9/11 victims honoured at Ground Zero on 15th anniversary

Victims family members hold up photos during the 15th anniversary memorial service to 9/11 victims in New York on Sept 11, 2016. PHOTO: EPA

NEW YORK (AFP) - The United States on Sunday (Sept 11) commemorated the 15th anniversary of the 9/11 attacks with a moment of silence observed in somber remembrance at Ground Zero in New York, where nearly 3,000 people were killed.

Presidential candidates Hillary Clinton and Donald Trump temporarily paused their bitter election campaign to attend the service with police and relatives of the victims at the September 11 memorial.

The Al-Qaeda attacks killed 2,753 people in New York, 184 at the Pentagon in Washington DC and 40 on Flight 93 - which had also been headed toward the US capital until passengers and crew staged a rebellion and the hijackers crashed it into a field in Pennsylvania.

President Barack Obama, who marked the anniversary with his family in the residence of the White House, will address a remembrance service at the Pentagon.

"This weekend, we honour their memory once more. We stand with the survivors who still bear the scars of that day," Mr Obama said on Saturday in his weekly address. "In the face of terrorism, how we respond matters.
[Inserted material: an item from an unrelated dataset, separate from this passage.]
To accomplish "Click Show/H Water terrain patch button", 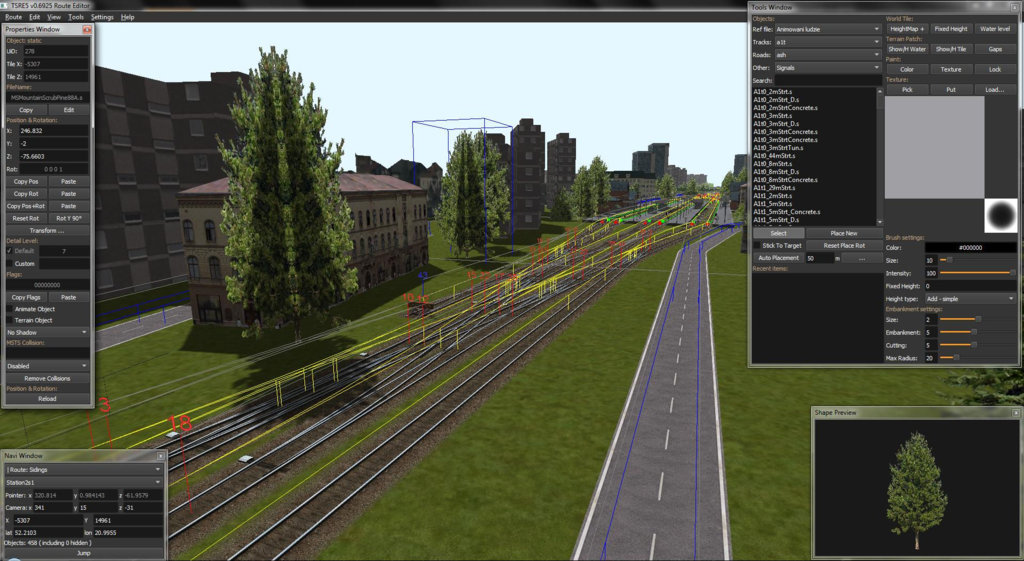I will (x=907, y=49).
We cannot give in to those who would divide us. We cannot react in ways that erode the fabric of our society."

The first of what will be six moments of silence was observed at 8.46am ( 8.46pm Singapore time) - the time when the first hijacked passenger jet hit the North Tower of the World Trade Center.

Held at the September 11 memorial, the service also paused to mark the moment when the second plane hit the South Tower. Other moments of silence will take place when each tower fell, as well as the attack on the Pentagon and Flight 93.

In New York, police and relatives of those killed in the World Trade Center began the annual reading of the names of the victims at Ground Zero, now the site of the National 9/11 Memorial and Museum.